00:01:42.180 Ruby's native UDP interface is pretty straightforward: you create a socket, bind it, and receive data. Event Machine is completely different. It uses a different method for creating and binding sockets and a callback instead of the more traditional interface for receiving data.
00:02:06.899 This made me think about the different models we have for building scalable systems, in this case, Event Machine, but also other proposals like async and await keywords, and how they force you to rewrite your code. Do we really want to rewrite everything?
00:02:31.140 Around this time, I built a Wikipedia DNS server that would fetch Wikipedia summaries and return them as DNS text records. To get the summary from Wikipedia, you need to perform an HTTP GET request. I tried several different HTTP clients to access Wikipedia from within Event Machine, but they all caused unexpected blocking that prevented the DNS server from handling more than one request at a time.
00:03:02.459 Here is a simplified event loop: it receives an incoming DNS request, performs an HTTP request for the summary, and writes the result back as a DNS response. However, because the HTTP GET is blocking, it stalled the event loop, so only one request could be processed at a time.
00:03:28.800 This led to a backlog of delayed requests that could overload the server. In contrast, a non-blocking HTTP client allows multiple requests to be processed simultaneously, reducing the chance of any one request getting blocked, thus improving throughput.
00:03:59.760 Since all the parameters provided by Event Machine were different from native Ruby, it wasn't obvious to me which combinations of libraries were compatible or would introduce blocking behavior. I started looking for other options to help avoid these compatibility issues and found Celluloid.

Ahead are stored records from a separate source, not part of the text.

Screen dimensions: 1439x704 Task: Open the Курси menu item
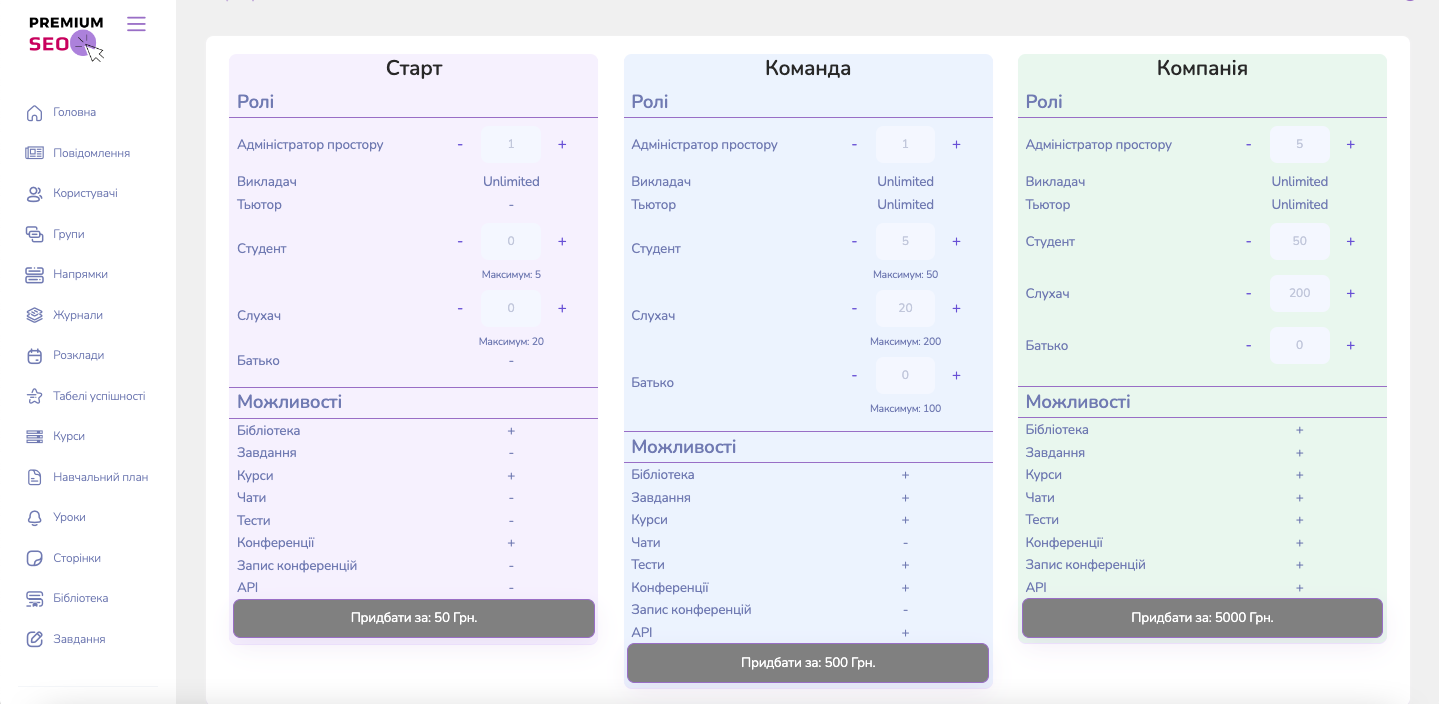pyautogui.click(x=68, y=436)
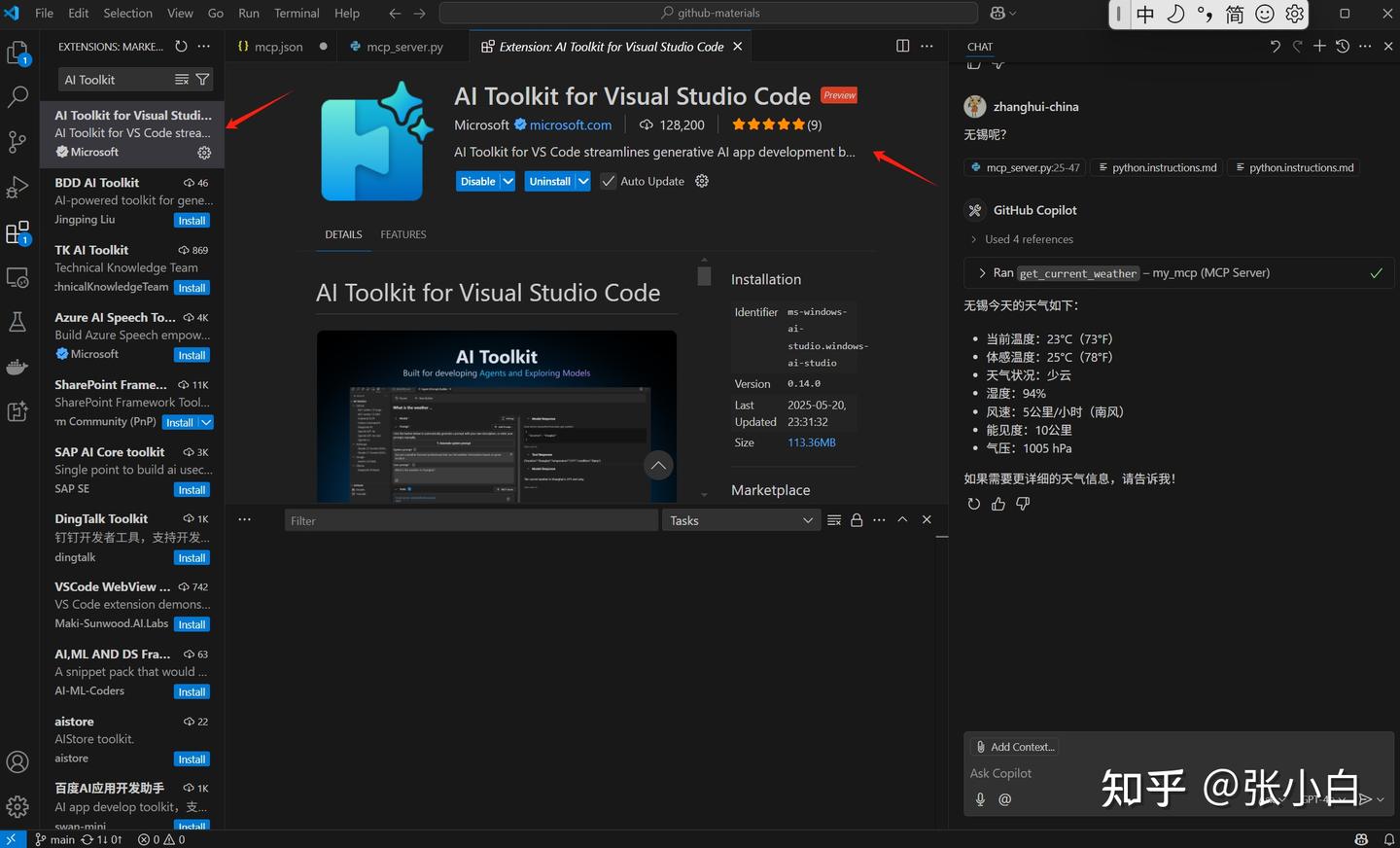Open the Terminal menu
Screen dimensions: 1400x848
(297, 13)
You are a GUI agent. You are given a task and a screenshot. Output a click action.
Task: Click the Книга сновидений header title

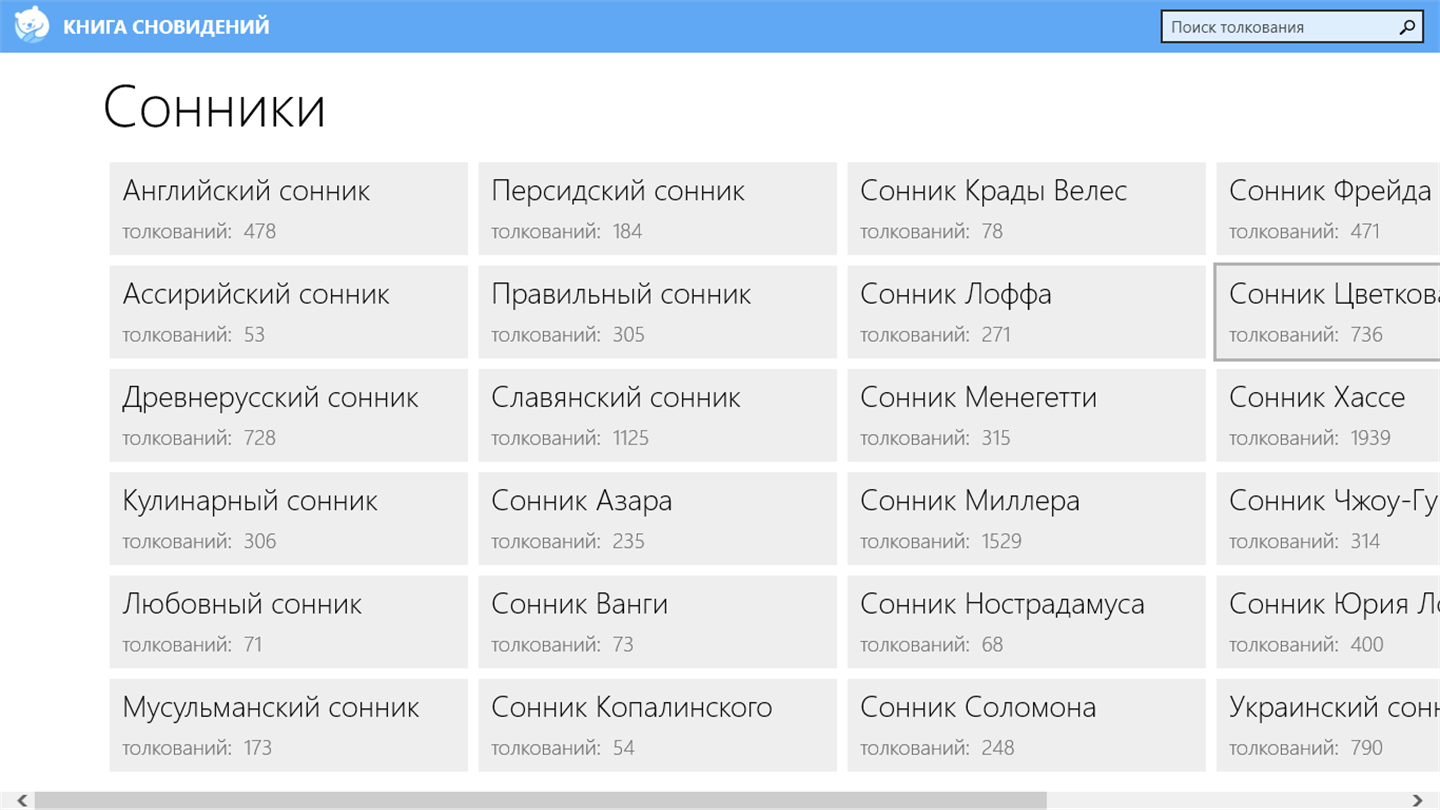(x=166, y=27)
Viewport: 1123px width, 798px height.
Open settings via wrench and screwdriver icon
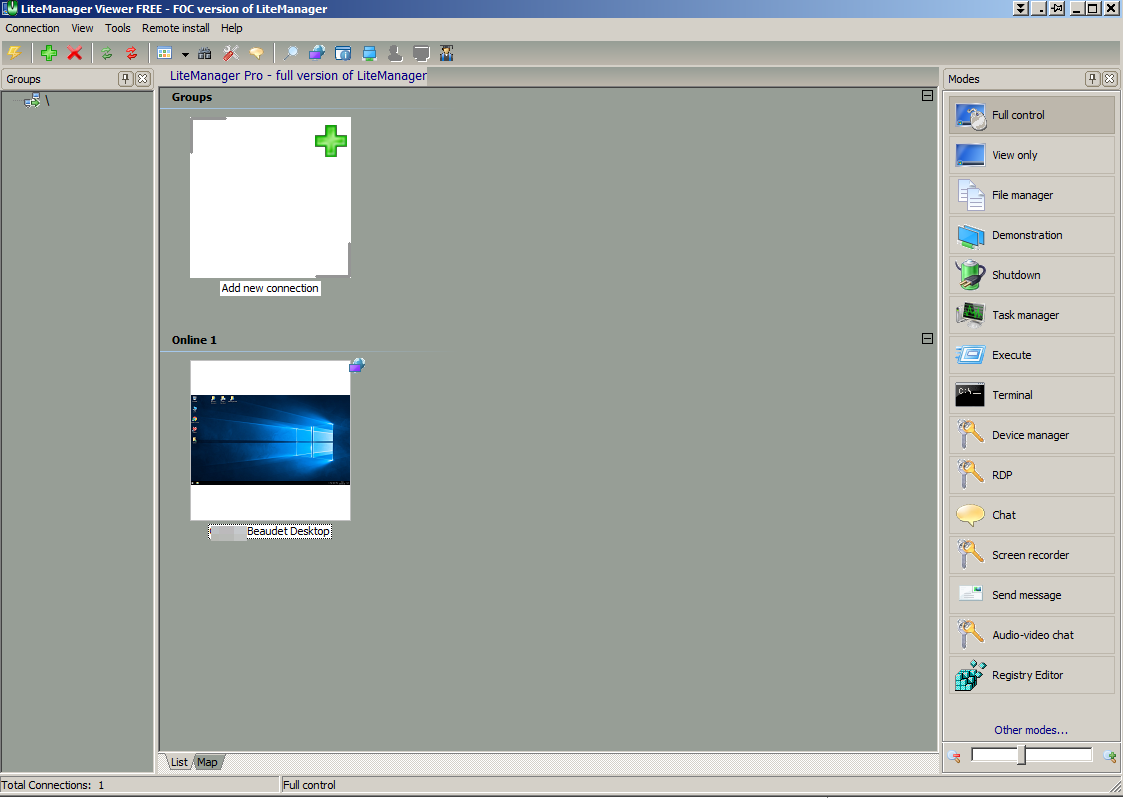[231, 53]
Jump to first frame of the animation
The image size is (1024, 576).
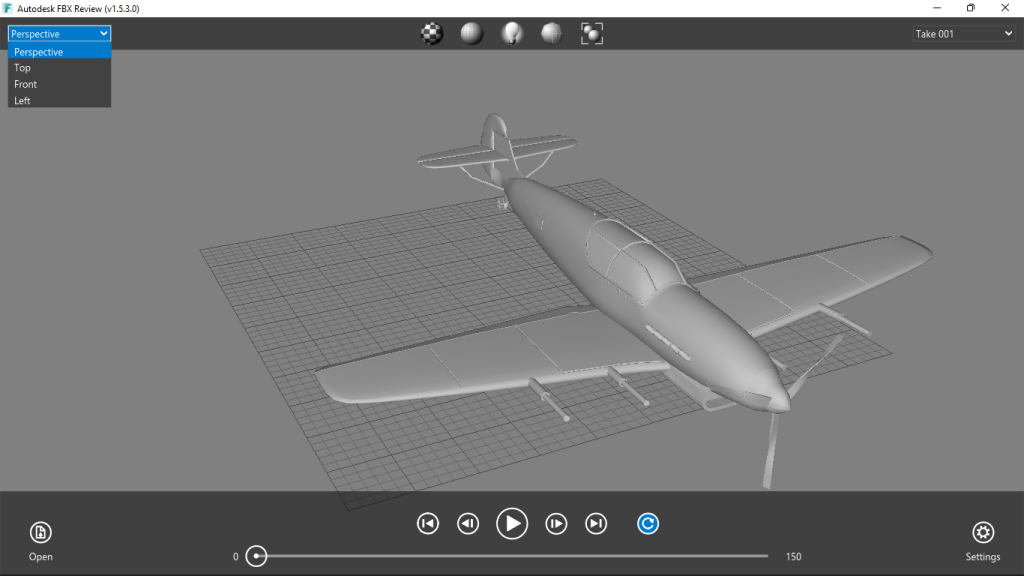427,523
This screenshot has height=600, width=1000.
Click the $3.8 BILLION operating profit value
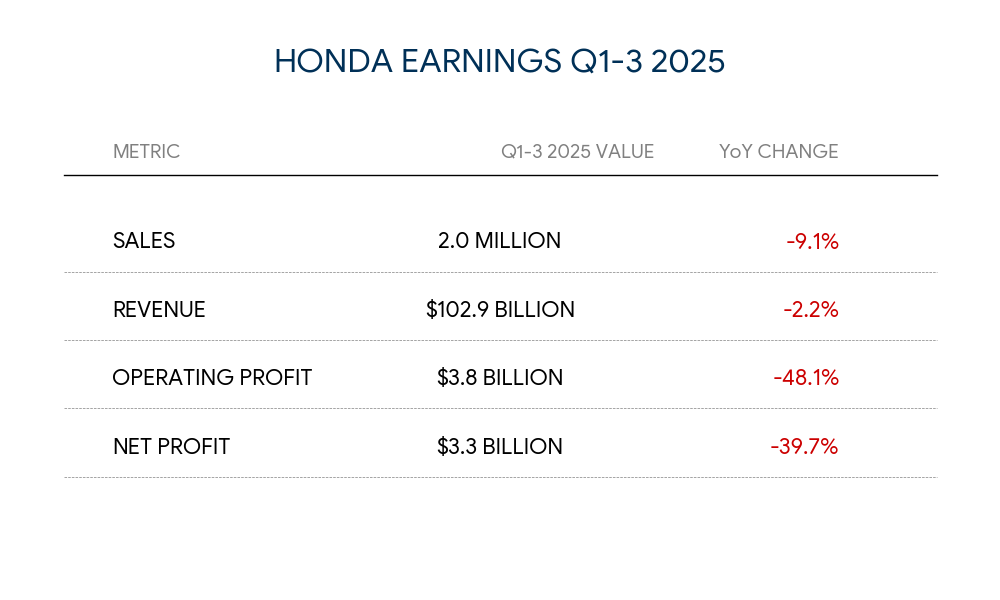(x=500, y=378)
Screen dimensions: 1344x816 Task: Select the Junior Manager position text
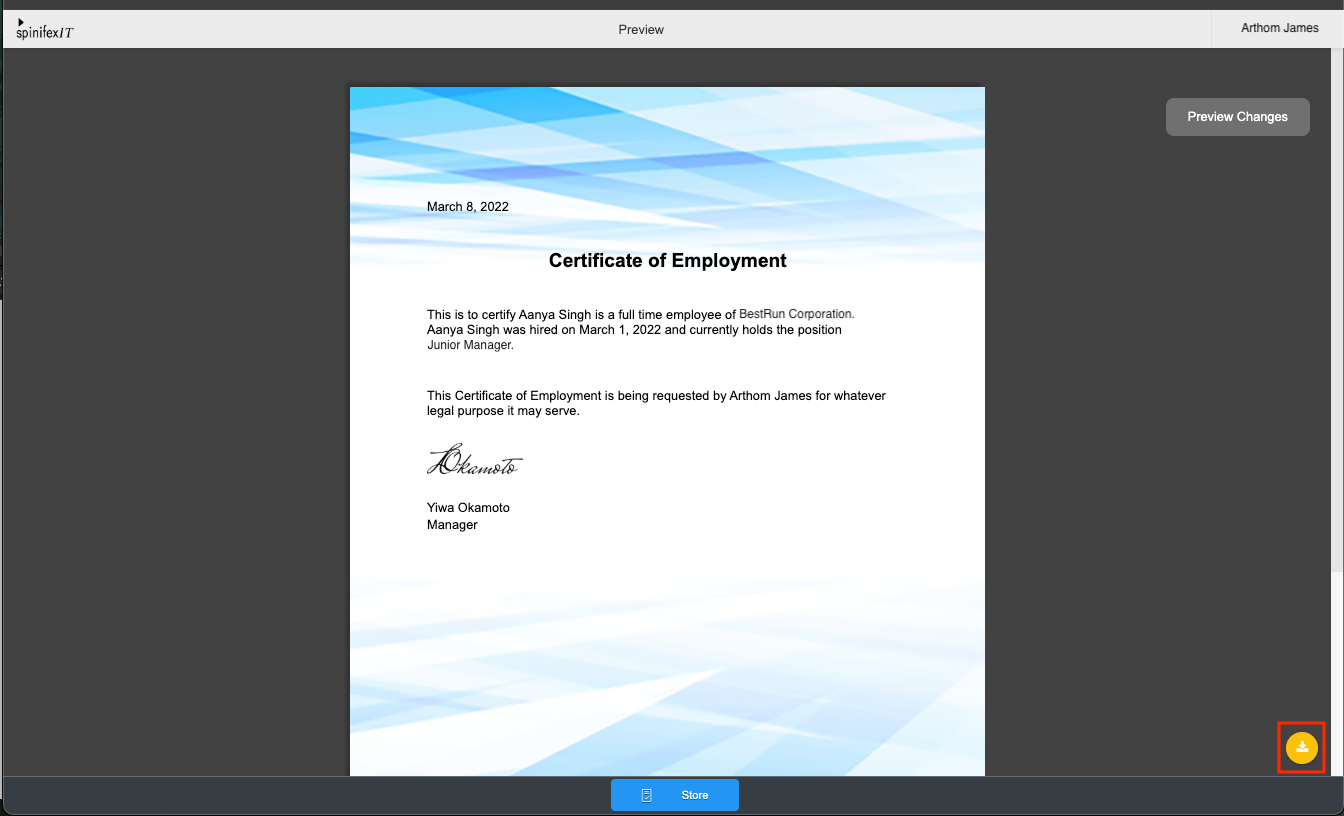(x=469, y=345)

00:04:39.600 Each actor in Celluloid runs on its own thread, so I could have an actor for a DNS server and another for an HTTP client, allowing them to communicate using non-blocking message passing. I began rewriting Ruby DNS into Celluloid DNS, but I found that it would occasionally hang during test runs.
00:05:31.560 I started digging into the Celluloid code and found that it was occasionally locking up when starting a server before running a test. I investigated the link operation where linked actors tie the lifecycle of one actor to another; if one crashes, the other is forced to deal with the failure.
00:06:25.080 Often, this is handled by using a supervisor to restart the failed actor. However, I found that this implementation introduced a lot of non-deterministic globally visible behavior when writing tests, causing previous states or failures to leak into subsequent tests, making it very hard to guarantee isolation.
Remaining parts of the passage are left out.